Leland’s father homesteaded the Leland Ranch on the North Dakota/Montana border in 1911. His father died when he was only 4, so Leland started helping on the ranch at a young age. He earned an animal and range science degree from North Dakota State University (NDSU) in 1966. He and his wife Luella started a commercial operation, using Red Angus bulls on their commercial cows. They began marketing bulls in 1971 and soon became a highly respected seedstock provider. When the RAAA started recognizing percentage cattle in 1980, that was a perfect fit for Leland Red Angus, and there was a lot of demand for their cattle type.
Today, they run 500-plus females, managing their registered purebred and percentage cowherd much like a commercial operation, with the exception of having a strictly regulated breeding program. Predictable cattle performance has always been important to Lelands. They have hosted production sales for 35 years. One herd highlight is that their bull, WFL Merlin 018A, currently leased to Genex, an artificial insemination stud, is one of the most heavily used bulls in the Red Angus breed today.
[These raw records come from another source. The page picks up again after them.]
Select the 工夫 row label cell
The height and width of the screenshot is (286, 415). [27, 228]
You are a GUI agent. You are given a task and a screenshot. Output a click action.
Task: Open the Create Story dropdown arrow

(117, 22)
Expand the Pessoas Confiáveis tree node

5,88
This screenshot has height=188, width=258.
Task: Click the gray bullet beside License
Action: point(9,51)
Through the years, Lelands have placed a high priority on herd, grass and land management. They focus on caring for and best utilizing their natural environment by producing cattle that fit the range conditions and yield a safe, wholesome product for consumers. Leland remains concerned about misinformation that hits consumers and negatively affects the industry, such as the current fake meat issue.
Melvin and Luella have three grown children. Their daughter Tracey and her husband Steve Koester live near Steele, N.D., and have two daughters, Kacey and her husband Jake Jacobson, and Shaye. Their daughter Tana and her husband JJ Hovde live near Sidney, Mont., and have three children, Trista, Wacey and Cedar. Their son Todd, his wife Carla and their son Trey are partners in the family operation. The Koesters market age-advantaged Red Angus bulls in the family’s production sale, and veterinarian JJ Hovde provides herd health input.
A 51-year NDSA member, Leland served three years on the NDSA Board of Directors and a two-year term as vice president before serving as NDSA president from 2004 to 2006. He dedicated many years to the NDSA and continues to remain involved.
Currently, Leland is serving his second seven-year term on the North Dakota State Board of Animal Health, where he represents registered purebred cattle breeders. The board is responsible for the protection and care of all livestock and animals in North Dakota, including non-traditional livestock and wildlife. The Lelands have also been actively involved in the McKenzie County Grazing Association. Lelands are very dedicated to their ranching operation and their way of life, but also feel very strongly about community and church involvement.
Others have recognized Leland for his industry contributions. Within the RAAA, he has been honored as the Pioneer Breeder of the Year and received the inaugural Melvin Leland Innovative Leadership Award and a Distinguished Service Award. He was honored as the Society for Range Management Rangeman of the Year, the NDSU Saddle and Sirloin Club’s Agriculturalist of the Year and the NDSU Alumni Association’s Agriculturalist of the Year. Finally, he was inducted into the North Dakota Cowboy Hall of Fame in the modern-era ranching division in 2012.